The complications of percutaneous endoscopic gastrostomy

Julien Bordes1 email, Emmanuel Hornez2, Nadia Kenane1, Christophe Carrere3, Yves Asencio1 and Philippe Goutorbe1

1Department of Intensive Care, Sainte Anne Hospital, Boulevard Sainte Anne, 83800 Toulon, France

2Department of Visceral Surgery, Sainte Anne Hospital, Boulevard Sainte Anne, 83800 Toulon, France

3Department of Gastroenterology, Sainte Anne Hospital, Boulevard Sainte Anne, 83800 Toulon, France

author email corresponding author email

Critical Care 2008, 12:422doi:10.1186/cc6962

Published: 23 July 2008

First paragraph (this article has no abstract)

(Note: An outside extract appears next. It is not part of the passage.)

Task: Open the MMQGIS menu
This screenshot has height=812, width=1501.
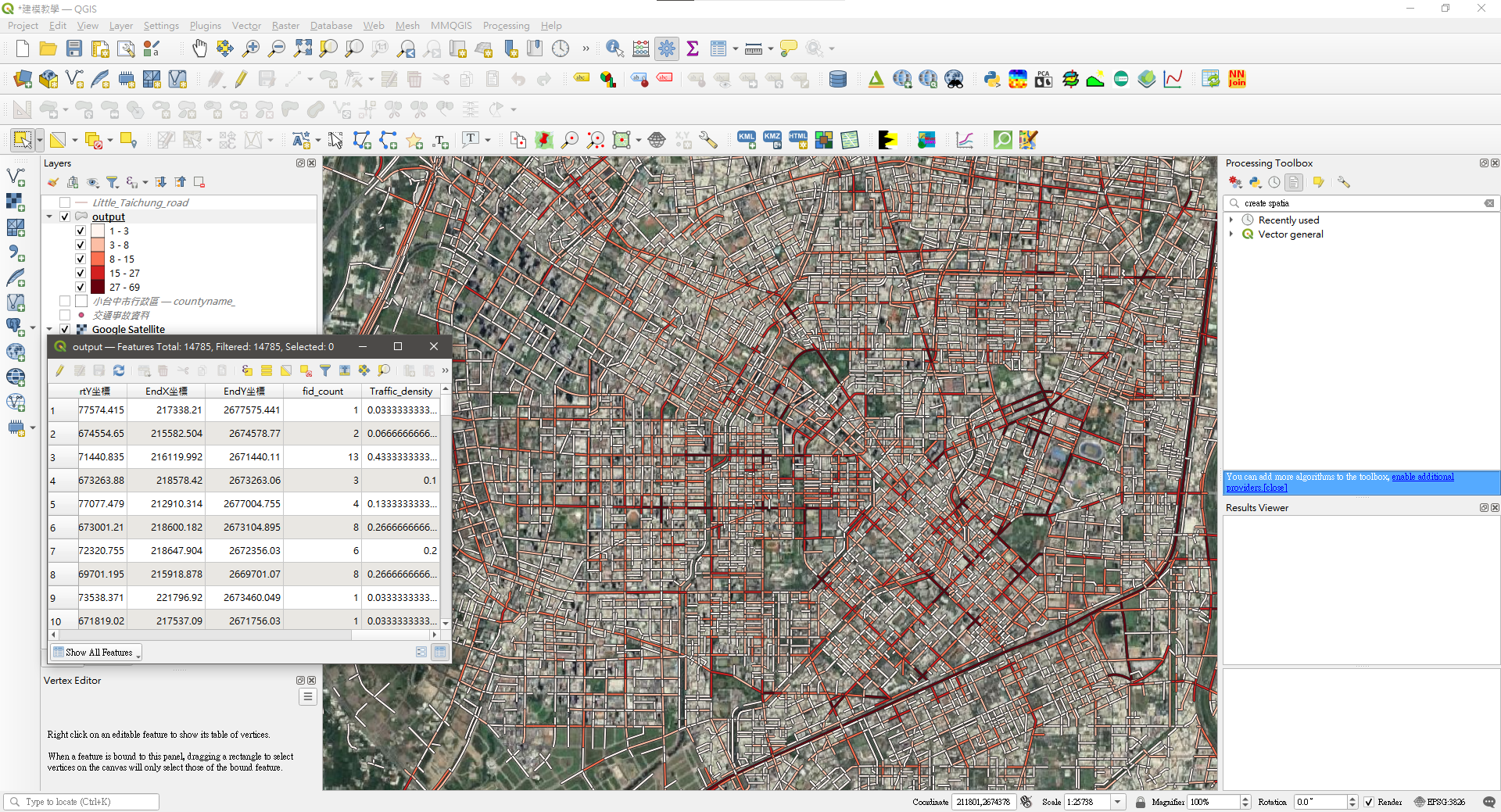Action: (x=451, y=25)
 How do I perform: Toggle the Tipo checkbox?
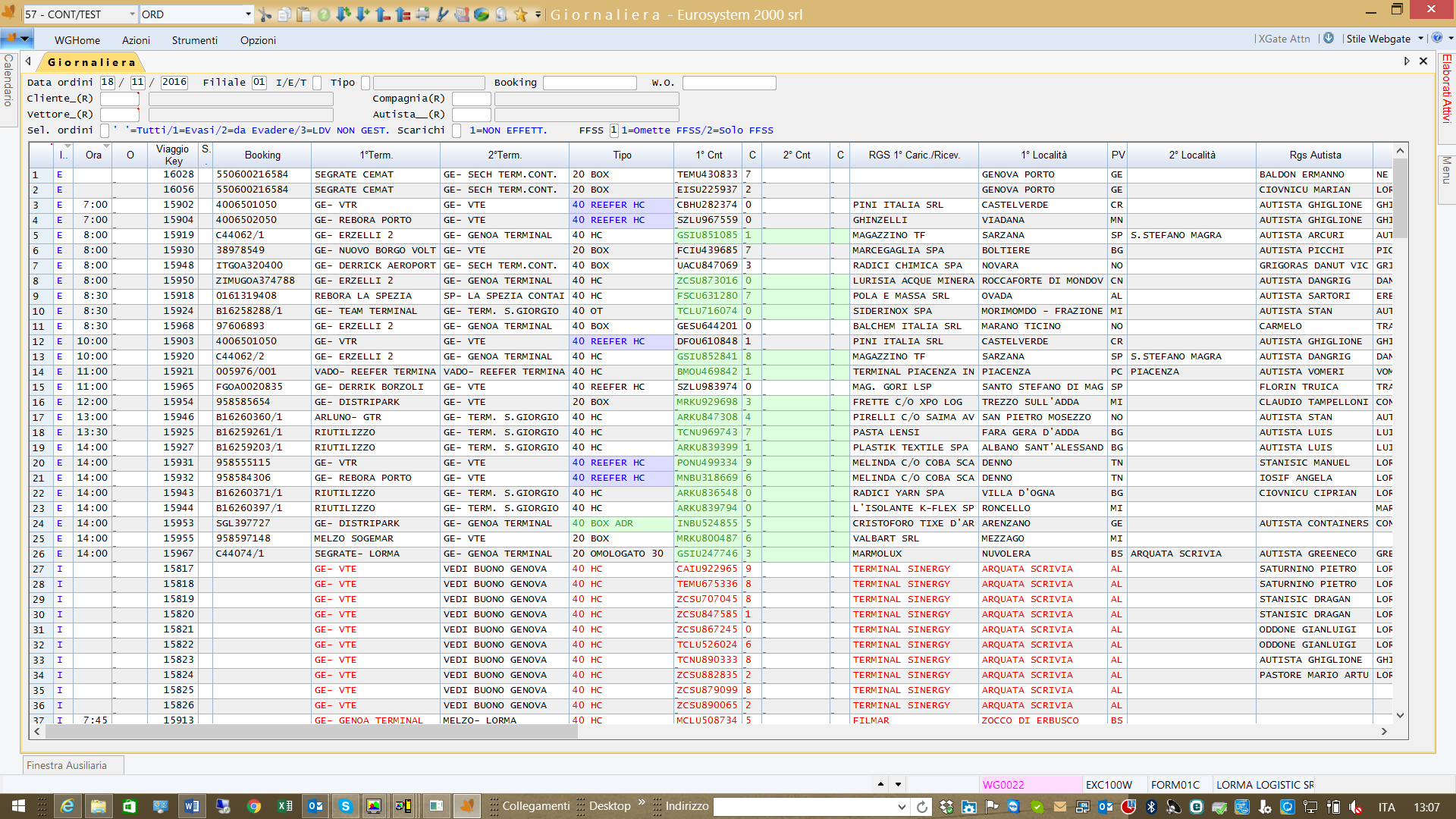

Percutaneous endoscopic gastrostomy (PEG) has become the primary procedure for the long-term nutrition of patients with swallowing disorders. It has been shown to be an effective method with a lower complication rate than surgical placement [1]. It can be performed in the intensive care unit, but complications may occasionally occur. The estimated incidence of major complications is 8% [2]. Abscess and wound infections are the most frequent complications, but necrotizing fasciitis, colon or small bowel injuries, gastrocolic fistula, duodenal hematoma, liver injury, gastric perforation, and catheter migration have also been described [3]. Unexpectedly, acute hemorrhage following PEG is rarely reported. In the literature, we found only one case report of a fatal retroperitoneal hemorrhage occurring 2 hours after a PEG [4]. In a series of 263 cases, Schurink and colleagues [2] described only two cases of intra-abdominal bleeding.